**Records for processing**
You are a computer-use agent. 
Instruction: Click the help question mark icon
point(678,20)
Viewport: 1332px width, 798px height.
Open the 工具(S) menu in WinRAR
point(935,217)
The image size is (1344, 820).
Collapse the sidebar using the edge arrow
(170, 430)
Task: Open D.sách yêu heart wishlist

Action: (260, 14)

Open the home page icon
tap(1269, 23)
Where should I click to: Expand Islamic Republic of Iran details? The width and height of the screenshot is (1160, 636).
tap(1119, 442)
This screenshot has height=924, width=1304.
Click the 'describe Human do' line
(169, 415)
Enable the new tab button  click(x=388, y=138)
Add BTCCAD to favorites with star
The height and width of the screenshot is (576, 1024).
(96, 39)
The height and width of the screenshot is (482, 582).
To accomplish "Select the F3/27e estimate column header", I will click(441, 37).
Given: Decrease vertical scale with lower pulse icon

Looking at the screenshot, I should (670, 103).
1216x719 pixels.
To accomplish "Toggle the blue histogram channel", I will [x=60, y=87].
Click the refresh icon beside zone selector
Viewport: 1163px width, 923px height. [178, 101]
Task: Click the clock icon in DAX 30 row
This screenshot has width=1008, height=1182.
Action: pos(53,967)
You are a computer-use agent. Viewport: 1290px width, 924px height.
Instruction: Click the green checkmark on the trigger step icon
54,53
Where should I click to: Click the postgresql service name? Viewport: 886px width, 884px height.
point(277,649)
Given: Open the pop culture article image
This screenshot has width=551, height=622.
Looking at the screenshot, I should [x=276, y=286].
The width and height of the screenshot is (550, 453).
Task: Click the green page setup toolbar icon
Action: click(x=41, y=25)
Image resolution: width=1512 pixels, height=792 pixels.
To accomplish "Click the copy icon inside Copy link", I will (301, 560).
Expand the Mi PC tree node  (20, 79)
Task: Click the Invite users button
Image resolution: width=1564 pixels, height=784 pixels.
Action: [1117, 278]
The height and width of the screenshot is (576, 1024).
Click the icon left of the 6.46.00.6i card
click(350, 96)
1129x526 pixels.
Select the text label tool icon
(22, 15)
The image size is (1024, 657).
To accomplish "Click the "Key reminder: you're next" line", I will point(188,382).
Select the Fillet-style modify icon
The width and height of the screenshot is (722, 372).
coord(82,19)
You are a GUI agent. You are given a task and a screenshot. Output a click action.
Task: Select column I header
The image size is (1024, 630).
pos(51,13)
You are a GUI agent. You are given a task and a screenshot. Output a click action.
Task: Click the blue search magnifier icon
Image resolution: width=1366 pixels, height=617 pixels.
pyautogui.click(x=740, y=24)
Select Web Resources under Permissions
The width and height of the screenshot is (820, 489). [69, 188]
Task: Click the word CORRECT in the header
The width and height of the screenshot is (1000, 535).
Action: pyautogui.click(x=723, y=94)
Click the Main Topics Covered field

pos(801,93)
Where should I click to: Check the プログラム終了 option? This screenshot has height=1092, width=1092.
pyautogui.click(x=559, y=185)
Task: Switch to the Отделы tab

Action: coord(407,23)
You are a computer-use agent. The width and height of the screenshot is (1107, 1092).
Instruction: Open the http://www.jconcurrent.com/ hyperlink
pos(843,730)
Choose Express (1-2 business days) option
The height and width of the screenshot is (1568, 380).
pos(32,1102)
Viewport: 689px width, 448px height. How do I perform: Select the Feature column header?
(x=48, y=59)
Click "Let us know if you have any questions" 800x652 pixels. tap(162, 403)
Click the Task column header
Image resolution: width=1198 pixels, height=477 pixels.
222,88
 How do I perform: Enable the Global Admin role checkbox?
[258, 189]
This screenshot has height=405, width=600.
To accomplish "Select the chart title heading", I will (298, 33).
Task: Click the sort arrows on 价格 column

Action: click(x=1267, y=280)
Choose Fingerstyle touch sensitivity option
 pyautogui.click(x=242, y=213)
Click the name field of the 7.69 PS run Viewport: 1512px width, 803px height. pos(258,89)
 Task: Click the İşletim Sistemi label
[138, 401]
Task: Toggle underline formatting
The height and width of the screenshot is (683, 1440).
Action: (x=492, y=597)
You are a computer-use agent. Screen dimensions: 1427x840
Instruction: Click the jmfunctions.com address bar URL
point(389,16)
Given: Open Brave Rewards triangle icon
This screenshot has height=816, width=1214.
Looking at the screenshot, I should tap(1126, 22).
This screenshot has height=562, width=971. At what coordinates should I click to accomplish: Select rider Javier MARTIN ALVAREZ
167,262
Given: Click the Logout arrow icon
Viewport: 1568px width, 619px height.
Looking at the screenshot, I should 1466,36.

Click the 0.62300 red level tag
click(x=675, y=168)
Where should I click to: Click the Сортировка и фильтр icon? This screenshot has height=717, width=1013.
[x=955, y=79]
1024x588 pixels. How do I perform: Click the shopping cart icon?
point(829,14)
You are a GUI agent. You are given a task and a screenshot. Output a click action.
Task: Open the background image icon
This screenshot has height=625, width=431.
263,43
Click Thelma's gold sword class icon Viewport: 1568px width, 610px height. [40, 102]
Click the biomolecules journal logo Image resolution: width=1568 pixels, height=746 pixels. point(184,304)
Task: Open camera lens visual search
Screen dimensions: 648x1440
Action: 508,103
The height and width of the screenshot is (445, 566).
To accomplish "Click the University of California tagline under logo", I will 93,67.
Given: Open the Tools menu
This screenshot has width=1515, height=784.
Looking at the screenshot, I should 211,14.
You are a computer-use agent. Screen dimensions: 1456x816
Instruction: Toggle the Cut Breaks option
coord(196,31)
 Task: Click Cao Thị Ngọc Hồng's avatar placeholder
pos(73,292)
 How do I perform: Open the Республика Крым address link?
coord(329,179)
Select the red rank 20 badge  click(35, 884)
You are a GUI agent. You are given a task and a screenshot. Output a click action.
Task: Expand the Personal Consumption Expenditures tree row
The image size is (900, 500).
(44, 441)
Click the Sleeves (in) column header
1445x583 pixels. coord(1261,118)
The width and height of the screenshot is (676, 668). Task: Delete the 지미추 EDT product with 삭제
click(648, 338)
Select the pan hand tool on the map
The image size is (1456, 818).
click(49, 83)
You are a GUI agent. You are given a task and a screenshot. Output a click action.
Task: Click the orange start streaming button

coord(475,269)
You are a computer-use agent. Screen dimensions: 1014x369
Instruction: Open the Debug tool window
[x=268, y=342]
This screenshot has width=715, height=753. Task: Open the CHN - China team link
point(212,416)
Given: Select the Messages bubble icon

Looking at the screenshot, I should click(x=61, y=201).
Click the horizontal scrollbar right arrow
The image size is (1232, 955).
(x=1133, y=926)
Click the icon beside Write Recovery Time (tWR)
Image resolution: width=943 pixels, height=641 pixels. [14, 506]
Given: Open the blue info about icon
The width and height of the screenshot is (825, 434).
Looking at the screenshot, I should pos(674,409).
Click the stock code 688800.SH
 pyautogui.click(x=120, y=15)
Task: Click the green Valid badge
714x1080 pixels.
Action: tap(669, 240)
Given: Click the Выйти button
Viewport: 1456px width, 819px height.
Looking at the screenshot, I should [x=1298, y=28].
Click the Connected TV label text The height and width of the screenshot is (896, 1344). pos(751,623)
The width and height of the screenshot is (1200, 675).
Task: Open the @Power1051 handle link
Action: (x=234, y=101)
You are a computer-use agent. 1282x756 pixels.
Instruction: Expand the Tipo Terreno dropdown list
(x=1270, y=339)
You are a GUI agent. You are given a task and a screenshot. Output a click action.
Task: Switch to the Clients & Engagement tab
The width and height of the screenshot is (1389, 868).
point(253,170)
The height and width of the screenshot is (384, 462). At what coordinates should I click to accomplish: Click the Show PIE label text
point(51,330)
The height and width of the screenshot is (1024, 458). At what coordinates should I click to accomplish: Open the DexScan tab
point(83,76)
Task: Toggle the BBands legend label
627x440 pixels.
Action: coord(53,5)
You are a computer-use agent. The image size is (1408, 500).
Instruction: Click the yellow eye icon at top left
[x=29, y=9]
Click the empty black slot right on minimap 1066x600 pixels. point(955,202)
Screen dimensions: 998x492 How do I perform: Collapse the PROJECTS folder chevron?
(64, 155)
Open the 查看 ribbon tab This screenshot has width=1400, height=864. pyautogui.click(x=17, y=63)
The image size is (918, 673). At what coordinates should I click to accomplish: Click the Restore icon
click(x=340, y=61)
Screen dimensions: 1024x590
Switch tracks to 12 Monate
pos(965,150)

**Task brief**
What is needed is an exact copy of the entries above, from the first line through the line holding "Add BTCCAD to favorites with star", with both of those lines kept; please give nothing else.

**Output below**
You are a computer-use agent. 
Instruction: Click the help question mark icon
point(678,20)
Viewport: 1332px width, 798px height.
Open the 工具(S) menu in WinRAR
point(935,217)
The image size is (1344, 820).
Collapse the sidebar using the edge arrow
(170, 430)
Task: Open D.sách yêu heart wishlist

Action: (260, 14)

Open the home page icon
tap(1269, 23)
Where should I click to: Expand Islamic Republic of Iran details? The width and height of the screenshot is (1160, 636).
tap(1119, 442)
This screenshot has height=924, width=1304.
Click the 'describe Human do' line
(169, 415)
Enable the new tab button  click(x=388, y=138)
Add BTCCAD to favorites with star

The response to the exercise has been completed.